**** PASSAGE RETENU ****

L’idée de perdre ses données ou de devoir les récupérer « manuellement » décourage à l’heure actuelle certains utilisateurs de changer de prestataire de service. Le nouveau droit à la portabilité des données devrait solutionner ce problème à l’avenir puisqu’il permettra aux personnes concernées de récupérer leurs données auprès de leurs prestataires de services numériques (e-mails, photos, vidéos, listes de contacts etc.) sous une forme aisément réutilisable et de les transférer le cas échéant vers un autre prestataire de service. L’objectif poursuivi étant in fine, outre de favoriser la concurrence entre les différents prestataires de services et la libre circulation des données, d’offrir à la personne dont les données sont traitées plus de contrôle sur ces dernières.

Vous trouverez ci-après un relevé des précisons les plus utiles apportées par le G29 ainsi que nos premiers commentaires.

Une interprétation large des conditions d’existence du droit

Une personne pourra demander la portabilité de ses données à un responsable du traitement chaque fois que celui-ci traite à l’aide de moyens automatisés (à l’exclusion des dossiers papiers) des données à caractère personnel la concernant qu’elle a elle-même fournies. Le traitement doit qui plus est se fonder soit sur son consentement préalable soit sur l’exécution d’un contrat auquel elle est partie. Ce nouveau droit suppose donc la réunion de trois conditions (cfr article 20 du GDPR).

****

▸ CONSIGNE DONNÉE 1: D'après le passage sur la portabilité des données, sur quoi le traitement doit-il se fonder pour que ce droit puisse être exercé ?
▸ CONSIGNE DONNÉE 2: Recopiez la partie du passage sur la portabilité des données comprise entre "L’idée de perdre" et "sur ces dernières.", ces deux segments inclus.
Les données qui figurent après ce passage forment un ensemble distinct de celui-ci.

**** LIGNES DE DONNÉES ****

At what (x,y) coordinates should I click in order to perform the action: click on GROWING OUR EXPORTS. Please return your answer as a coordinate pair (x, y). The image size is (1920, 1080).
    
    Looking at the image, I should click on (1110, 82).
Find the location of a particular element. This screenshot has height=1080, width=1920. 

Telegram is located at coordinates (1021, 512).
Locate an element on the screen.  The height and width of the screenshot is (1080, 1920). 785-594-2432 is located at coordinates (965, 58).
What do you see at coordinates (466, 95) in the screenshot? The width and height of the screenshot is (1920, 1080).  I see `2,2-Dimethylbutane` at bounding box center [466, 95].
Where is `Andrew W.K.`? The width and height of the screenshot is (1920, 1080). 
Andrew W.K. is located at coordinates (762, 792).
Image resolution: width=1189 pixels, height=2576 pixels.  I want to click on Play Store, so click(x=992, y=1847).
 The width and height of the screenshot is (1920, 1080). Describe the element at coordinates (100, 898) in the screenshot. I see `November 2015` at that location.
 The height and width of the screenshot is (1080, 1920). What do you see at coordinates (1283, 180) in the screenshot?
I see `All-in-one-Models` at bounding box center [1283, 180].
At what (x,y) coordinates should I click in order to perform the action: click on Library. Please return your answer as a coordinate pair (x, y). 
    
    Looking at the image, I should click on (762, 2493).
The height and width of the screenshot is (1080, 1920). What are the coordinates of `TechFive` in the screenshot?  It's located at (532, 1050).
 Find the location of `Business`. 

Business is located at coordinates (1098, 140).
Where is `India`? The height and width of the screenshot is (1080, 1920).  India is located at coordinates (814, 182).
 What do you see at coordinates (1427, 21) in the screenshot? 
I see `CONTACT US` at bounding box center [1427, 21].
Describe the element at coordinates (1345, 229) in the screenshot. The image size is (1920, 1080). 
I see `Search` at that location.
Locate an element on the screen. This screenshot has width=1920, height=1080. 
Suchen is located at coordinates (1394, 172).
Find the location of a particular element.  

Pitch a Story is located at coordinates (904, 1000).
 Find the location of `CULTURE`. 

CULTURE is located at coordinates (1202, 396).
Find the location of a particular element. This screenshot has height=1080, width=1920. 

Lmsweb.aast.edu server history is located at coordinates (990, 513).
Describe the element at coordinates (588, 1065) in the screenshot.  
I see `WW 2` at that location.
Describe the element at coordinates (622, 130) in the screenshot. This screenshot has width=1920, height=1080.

****

▸ RÉSULTAT 1: Sur le consentement préalable de la personne ou sur l'exécution d'un contrat auquel elle est partie.

▸ RÉSULTAT 2:
L’idée de perdre ses données ou de devoir les récupérer « manuellement » décourage à l’heure actuelle certains utilisateurs de changer de prestataire de service. Le nouveau droit à la portabilité des données devrait solutionner ce problème à l’avenir puisqu’il permettra aux personnes concernées de récupérer leurs données auprès de leurs prestataires de services numériques (e-mails, photos, vidéos, listes de contacts etc.) sous une forme aisément réutilisable et de les transférer le cas échéant vers un autre prestataire de service. L’objectif poursuivi étant in fine, outre de favoriser la concurrence entre les différents prestataires de services et la libre circulation des données, d’offrir à la personne dont les données sont traitées plus de contrôle sur ces dernières.